Nothing but the lines below between the line holding "This screenshot has height=421, width=980." and the line holding "Given: Collapse the", inclusive, should appear in the answer, each set down exactly.

::: Data records

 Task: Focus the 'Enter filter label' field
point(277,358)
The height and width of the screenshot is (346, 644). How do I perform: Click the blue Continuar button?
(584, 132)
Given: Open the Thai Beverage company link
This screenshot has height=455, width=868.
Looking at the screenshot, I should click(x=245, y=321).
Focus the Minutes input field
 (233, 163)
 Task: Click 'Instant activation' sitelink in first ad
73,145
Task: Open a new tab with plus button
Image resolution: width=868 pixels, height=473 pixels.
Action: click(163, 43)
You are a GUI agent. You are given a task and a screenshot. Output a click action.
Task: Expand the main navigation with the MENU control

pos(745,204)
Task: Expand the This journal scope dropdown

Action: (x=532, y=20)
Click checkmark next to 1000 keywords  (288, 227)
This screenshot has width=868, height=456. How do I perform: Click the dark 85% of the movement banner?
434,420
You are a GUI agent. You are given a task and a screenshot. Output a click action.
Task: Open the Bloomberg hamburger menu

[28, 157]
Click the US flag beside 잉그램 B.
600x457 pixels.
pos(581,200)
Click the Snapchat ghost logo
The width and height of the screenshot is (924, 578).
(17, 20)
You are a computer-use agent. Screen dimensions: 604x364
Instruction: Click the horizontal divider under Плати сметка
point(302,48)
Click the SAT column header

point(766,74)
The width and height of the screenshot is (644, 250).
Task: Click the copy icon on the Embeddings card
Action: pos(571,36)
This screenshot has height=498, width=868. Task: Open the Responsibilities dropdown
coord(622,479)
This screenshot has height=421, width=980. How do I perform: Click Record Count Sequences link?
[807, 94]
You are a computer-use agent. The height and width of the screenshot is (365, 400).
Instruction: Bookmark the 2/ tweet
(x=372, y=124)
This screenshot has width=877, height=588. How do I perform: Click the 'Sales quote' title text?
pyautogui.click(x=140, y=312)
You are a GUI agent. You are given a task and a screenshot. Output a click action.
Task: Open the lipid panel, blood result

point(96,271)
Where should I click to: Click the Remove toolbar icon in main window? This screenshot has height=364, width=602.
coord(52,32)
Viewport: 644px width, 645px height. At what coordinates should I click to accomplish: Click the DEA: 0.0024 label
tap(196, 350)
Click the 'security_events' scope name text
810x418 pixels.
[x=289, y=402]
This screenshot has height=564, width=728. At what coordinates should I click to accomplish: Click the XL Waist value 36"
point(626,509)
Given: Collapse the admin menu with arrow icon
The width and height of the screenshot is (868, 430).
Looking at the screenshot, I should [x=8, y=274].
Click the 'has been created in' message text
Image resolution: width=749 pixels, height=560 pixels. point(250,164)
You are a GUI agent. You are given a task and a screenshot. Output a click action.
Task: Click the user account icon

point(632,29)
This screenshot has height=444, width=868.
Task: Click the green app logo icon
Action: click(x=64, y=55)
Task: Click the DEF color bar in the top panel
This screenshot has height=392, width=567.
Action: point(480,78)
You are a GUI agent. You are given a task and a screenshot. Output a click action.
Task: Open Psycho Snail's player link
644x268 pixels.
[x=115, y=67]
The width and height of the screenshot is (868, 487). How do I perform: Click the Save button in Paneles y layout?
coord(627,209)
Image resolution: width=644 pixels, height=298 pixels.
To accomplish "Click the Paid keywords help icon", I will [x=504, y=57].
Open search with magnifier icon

::::::

_Reply:_
This screenshot has height=421, width=980. How do I perform: Click Record Count Sequences link?
[807, 94]
You are a computer-use agent. The height and width of the screenshot is (365, 400).
Instruction: Bookmark the 2/ tweet
(x=372, y=124)
This screenshot has width=877, height=588. How do I perform: Click the 'Sales quote' title text?
pyautogui.click(x=140, y=312)
You are a GUI agent. You are given a task and a screenshot. Output a click action.
Task: Open the lipid panel, blood result

point(96,271)
Where should I click to: Click the Remove toolbar icon in main window? This screenshot has height=364, width=602.
coord(52,32)
Viewport: 644px width, 645px height. At what coordinates should I click to accomplish: Click the DEA: 0.0024 label
tap(196, 350)
Click the 'security_events' scope name text
810x418 pixels.
[x=289, y=402]
This screenshot has height=564, width=728. At what coordinates should I click to accomplish: Click the XL Waist value 36"
point(626,509)
Given: Collapse the admin menu with arrow icon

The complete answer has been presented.